Faultless, Adam and Eve lived in the garden of God. But a spoiler entered the perfect scene, and deceived the man and woman living in paradise. Satan twisted the truth. The woman and man believed his words rather than God’s, and sin entered the world. Satan said they could eat a forbidden fruit and not be harmed. Said they could sink their teeth in it and not be tainted. Satan lied.

After a few generations, God gave written laws to help people reconnect with truth. God gave moral and civil laws through Abraham’s lineage. He gave standards. He drew lines in the desert sand. The laws were perfect, but people found themselves imperfect. Keeping every law was simply impossible.

From Genesis to Malachi, the Old Testament books, God left inspired stories of partial successes and failures. A reading of those accounts reveals how much help is needed to live upright. Human strife is constant. Current, evening news discloses that nothing has changed about human nature in thousands of years. The fruit is spoiled. It has teeth marks in it. The word of God tells how fresh fruit is grown.

I realize that not everyone believes the Bible. Some think it is an ancient book with no relevance to today. I’ve heard this question, “How could any book written so long ago, apply to our lives today?” The answer lies in the author. The words weren’t dreamed up by a Neanderthal man. The Creator inspired writers to pen events that would stand the test of time, stand the test of cultures, and stand the test of every philosophy. Creator God who knows us better than our closest relative, left a guidebook.

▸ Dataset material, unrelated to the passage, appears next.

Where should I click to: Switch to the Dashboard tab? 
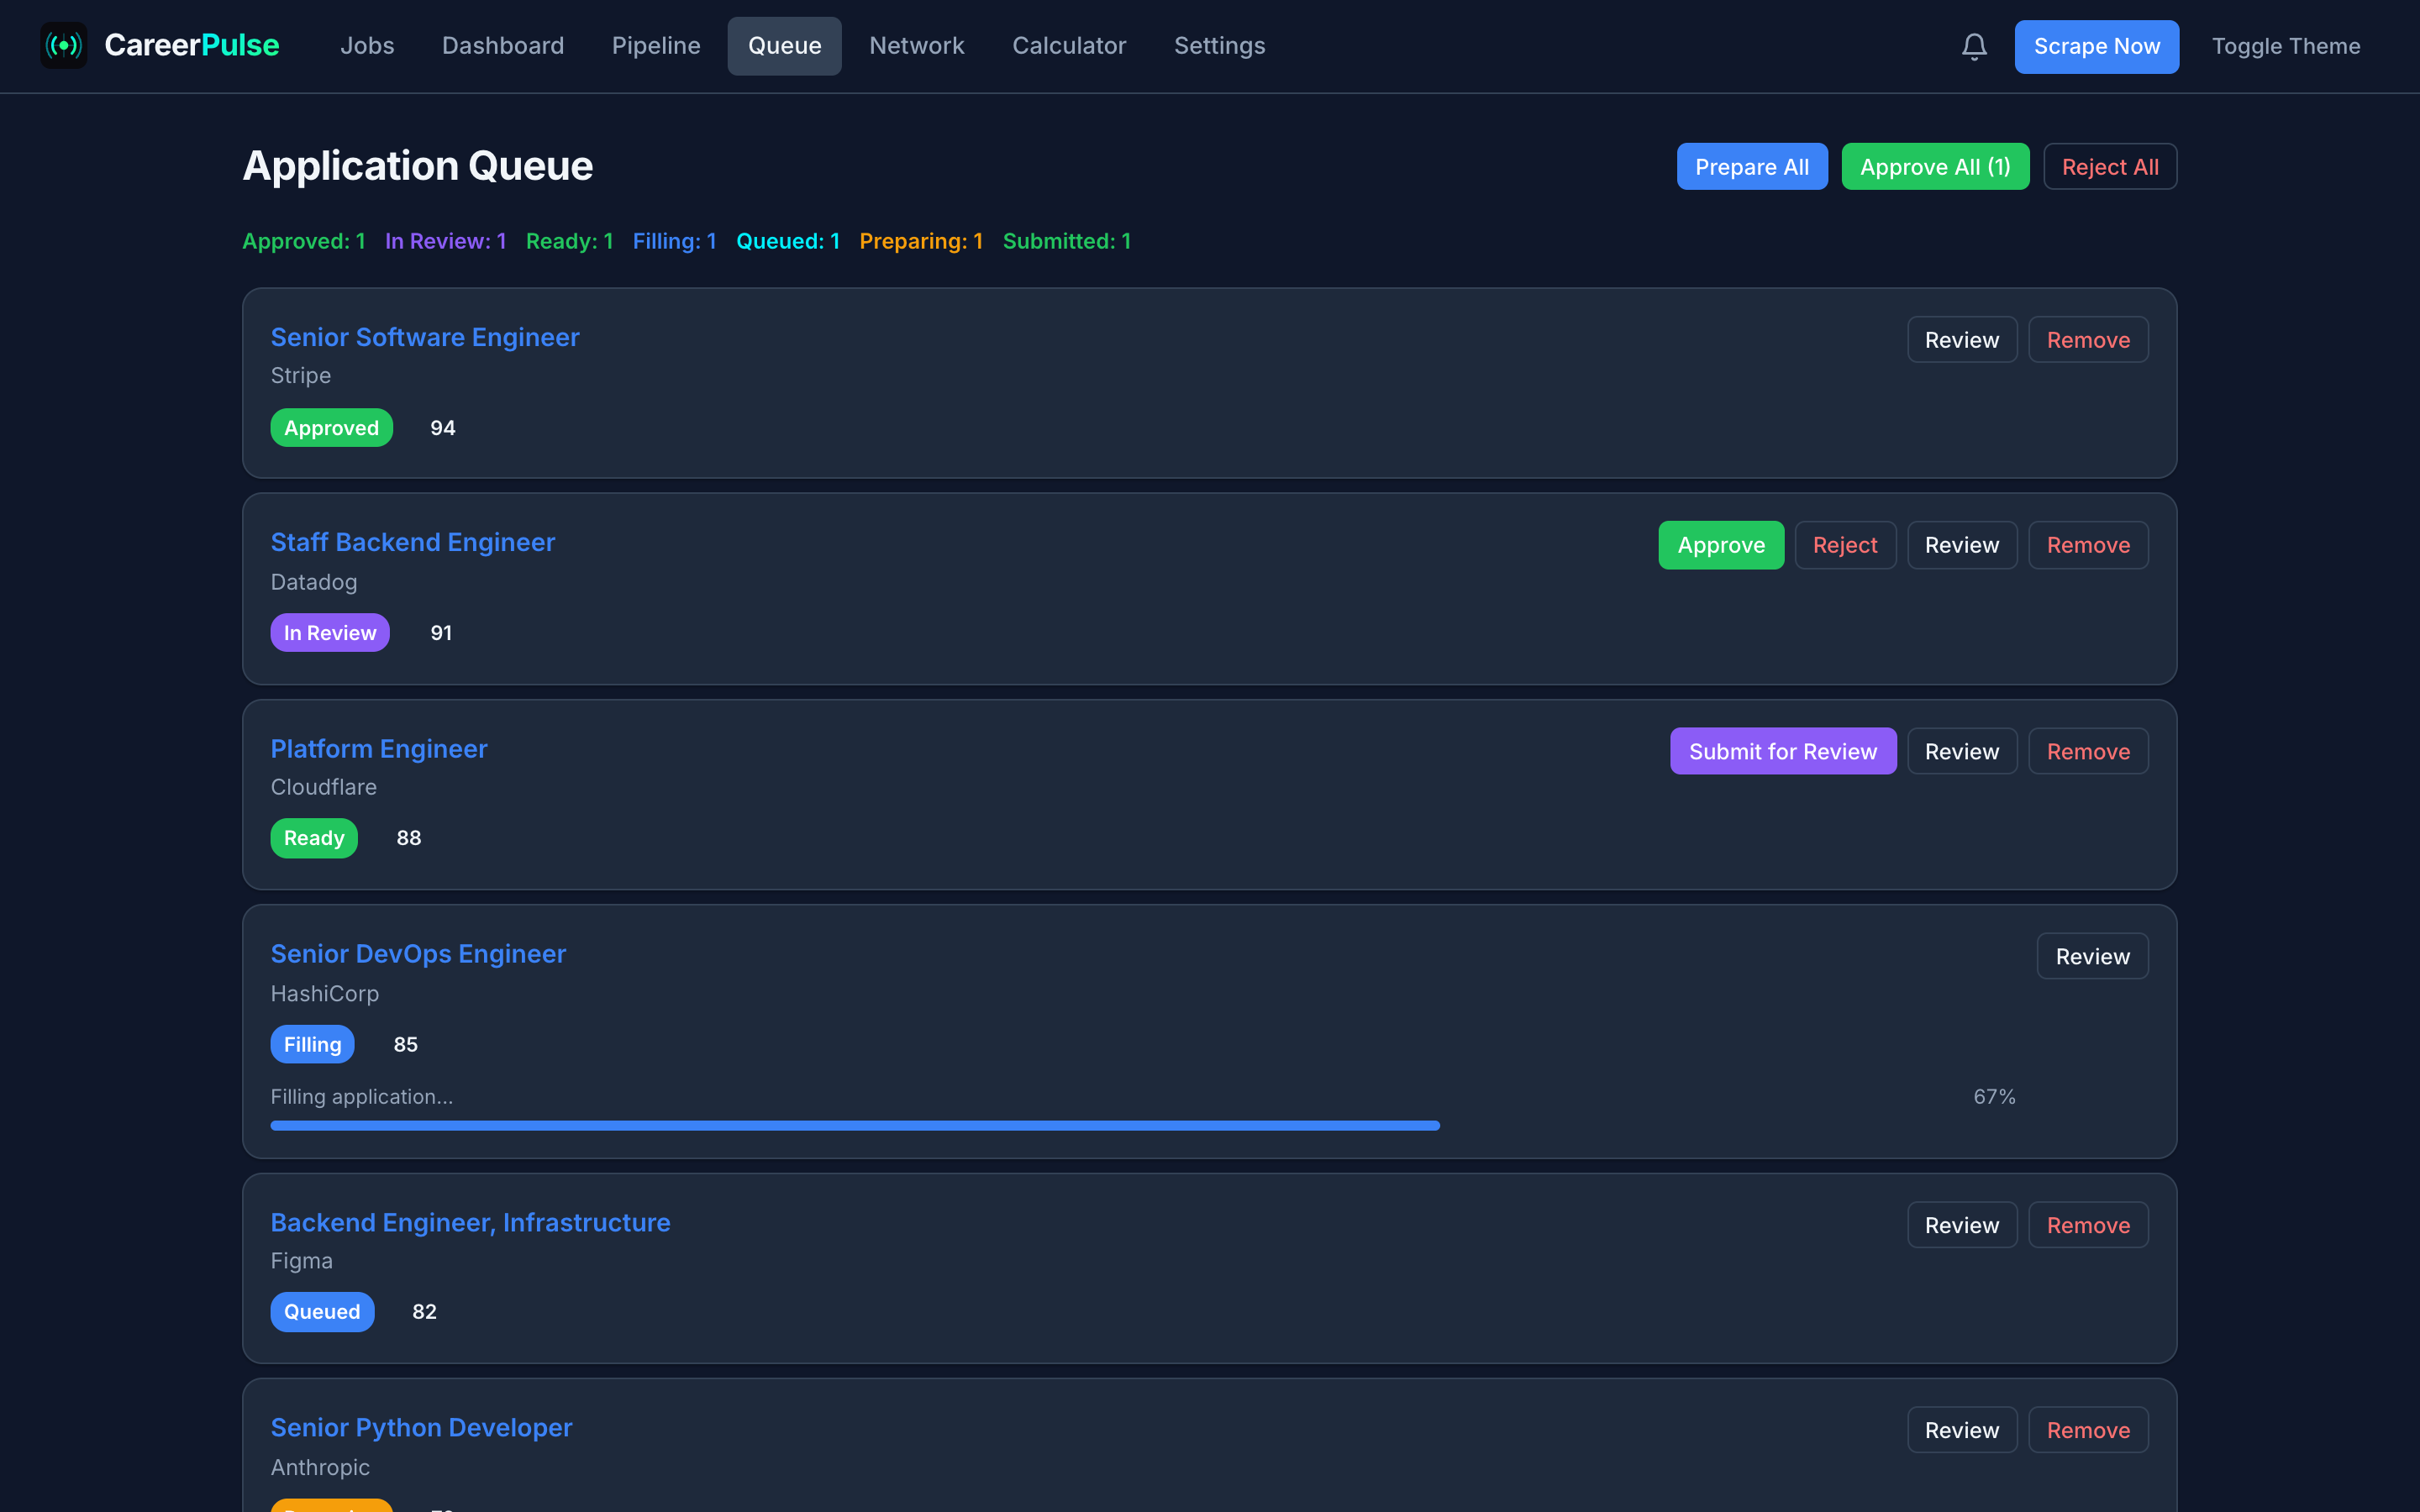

I am in awe that God told a writer the story of creation. And that writer recorded dialogue between God and the first man and woman. And when Eve had her first baby, her words of love are on a page in black and white. About relevancy of the Bible, Corrie Ten Boon said she marveled that “the ink was dry on the pages.”

The answers to the basics of life are in the Bible. God’s ordained pattern for love, sex, and marriage is in the Bible. By reading the Bible, many of the life style issues of today could be viewed from God’s perspective.

In Jesus Christ, God promises a fruit that is perfect, that has no teeth marks in it. To those who seek and find him he gives the unspoiled fruit of the Spirit.

The fruit of the Spirit is love, joy, peace, patience, kindness, goodness, faithfulness, gentleness, and self-control. Against such things there is no law. Those who belong to Christ have crucified the sinful nature with its passions and desires. Since we live by the Spirit, let us keep in step with the Spirit. (Galatians 5:22-25).